Surely a system can be worked out which shall see every child from the old to the new school without loss of time. No transfer should be issued until the teacher knows the child's new address and the new school can be correctly designated in the transfer slip. If the new address cannot be learned from the child, an inquiry might be made by the truant officer at the home before the child has lost any schooling, rather than after absences have occurred.

Notes

  1. Fifty-seventh Annual Report of the Board of Education of Chicago, p. 163.
  2. Of the 770 transfers followed, 563 were issued in one school year, and 207 in the succeeding year. The records of some of the schools cover the whole period of a year and a half, but in other schools the records of transfers were so poorly kept for part of the time as not to be usable. A more detailed statement regarding the method of obtaining information regarding transfers may be of interest. In the first place it was found to be very difficult to obtain the names of transferred children from the school records. The method of issuing transfers is not uniform in different schools, and there is also wide variation in the method of keeping records. In three out of the nine schools duplicate transfer slips were written, one for the child and one to be kept in the school office, and in two of these schools it was possible to obtain from the attendance books or registers additional information which made it possible to follow tip the children with greater success. For the six other schools no transfer duplicates were kept. In one of these schools the card catalogue register was used to ascertain the names and the addresses of transferred pupils and in the five remaining schools, no information was available except such as could be found in the registers or attendance books. These, it has already been said, are kept with varying degrees of care and accuracy. In one such school all the records were so clear and so apparently accurate that it seemed possible that all transfers were regularly recorded with the name of the school to which the child was to be transferred. Several other schools recorded children as "transferred," sometimes with, sometimes without, the name of the new school; sometimes with a "P.S." to signify parochial school, but making no mention of which one. The school from which the most complete set of duplicate slips was obtained gave clues mainly to public schools. It was said that "children go constantly back and forth" between this school and near-by parochial schools, but out of 138 transfers issued only six were to parochial schools, which seems a small number to represent this "constantly going back and forth" for a period of nearly a year (from January to December). Apparently no special records were kept of transfers or changes to parochial schools, and most of the children going to them were marked with a large L for left, or were simply dropped with a small 1 after three days' absence without any formality of transfer.

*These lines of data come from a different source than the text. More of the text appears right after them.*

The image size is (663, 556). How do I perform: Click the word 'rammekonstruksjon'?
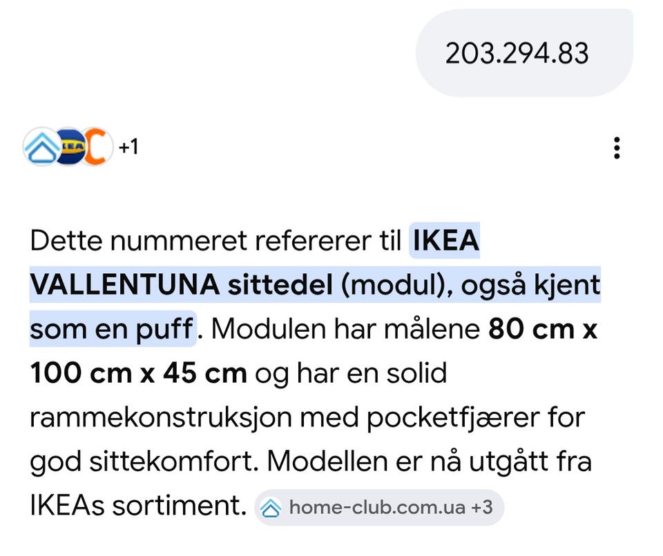coord(161,418)
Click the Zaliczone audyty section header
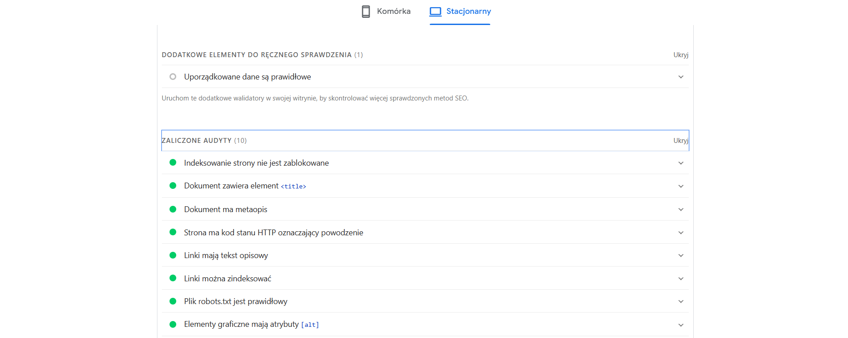848x338 pixels. [x=204, y=140]
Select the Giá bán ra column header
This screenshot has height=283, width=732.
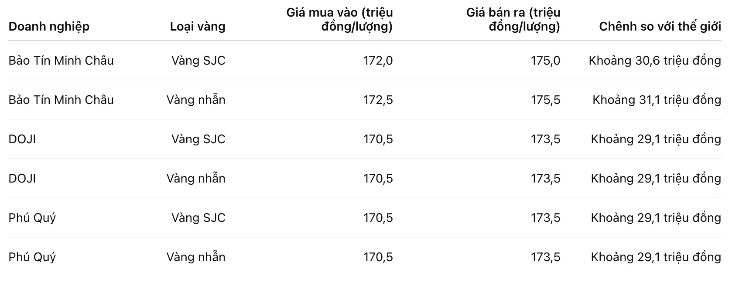pos(513,20)
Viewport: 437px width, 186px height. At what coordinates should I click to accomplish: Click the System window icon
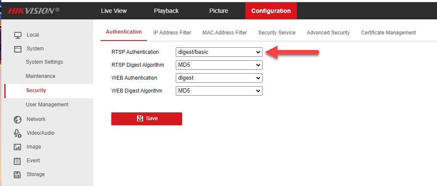tap(18, 49)
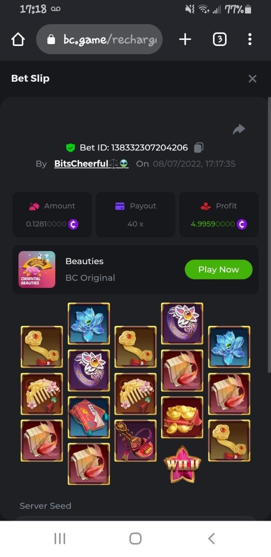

    It should he recalled that the authoritative records are not the attendance books and the register, but the teacher's "diary," described as "an undigested mass of details divided by room and day," so that, as an investigator said, "the only way to learn what you want to know, i. c., the date of entering or leaving and the grade, is to know the grade and the day on which the child came or went." With this information the entry might be found.
  3. In these transfer histories, as in other illustrative cases, letters and names are used which conceal the identity of schools and children.